O mercado financeiro reviu para baixo as expectativas de inflação para 2025 e deve fechar em 4,83%, abaixo do projetado
Por Pedro Peduzzi – DF
O Índice de Atividade Econômica (IBC-Br) recuou 0,5% em julho, na comparação com junho. De acordo com o Banco Central, é a terceira retração consecutiva do indicador, calculado já com o ajuste sazonal.

De acordo com a autoridade monetária, o setor que apresentou maior recuo foi o industrial (1,1%).

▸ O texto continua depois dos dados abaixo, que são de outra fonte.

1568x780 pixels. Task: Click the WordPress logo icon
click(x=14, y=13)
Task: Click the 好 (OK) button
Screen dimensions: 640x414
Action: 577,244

Já o IBC-BR do setor agropecuário recuou 0,8%. No caso do setor de serviços, foi observada uma retração de 0,2%.
Na comparação com julho de 2024, o IBC-Br apresentou alta de 1,1%. No acumulado de 12 meses (período finalizado em julho), a alta apresentada ficou em 3,5%. No período compreendido entre janeiro e julho, o resultado foi também de alta de 2,9%.
Nessas duas situações, não é necessário que o cálculo seja feito com ajuste sazonal, uma vez que se tratam de períodos correspondentes.
O cálculo com ajuste sazonal é feito quando os períodos referenciais apresentam diferenças com relação ao número de dias úteis ou oscilações típicas de algumas atividades, em especial, relativas a picos de produção.
O mercado financeiro reviu para baixo as expectativas de inflação para 2025.
De acordo com o boletim Focus divulgado nesta segunda-feira (15) pelo Banco Central, o Brasil fechará o ano com o Índice de Preços ao Consumidor Amplo (IPCA, a inflação oficial do país) em 4,83% – abaixo, portanto, dos 4,85% projetados há uma semana.

Há quatro semanas, o mercado trabalhava com a previsão de que 2025 terminaria com uma inflação ainda mais alta, de 4,95%. Para os anos subsequentes, as projeções são de 4,30% em 2026 e de 3,90% em 2027.
A estimativa para 2025 está acima do teto da meta de inflação que deve ser perseguida pelo BC. Definida pelo Conselho Monetário Nacional (CMN), a meta é de 3%, com intervalo de tolerância de 1,5 ponto percentual para cima ou para baixo. Ou seja, o limite inferior é 1,5% e o superior 4,5%.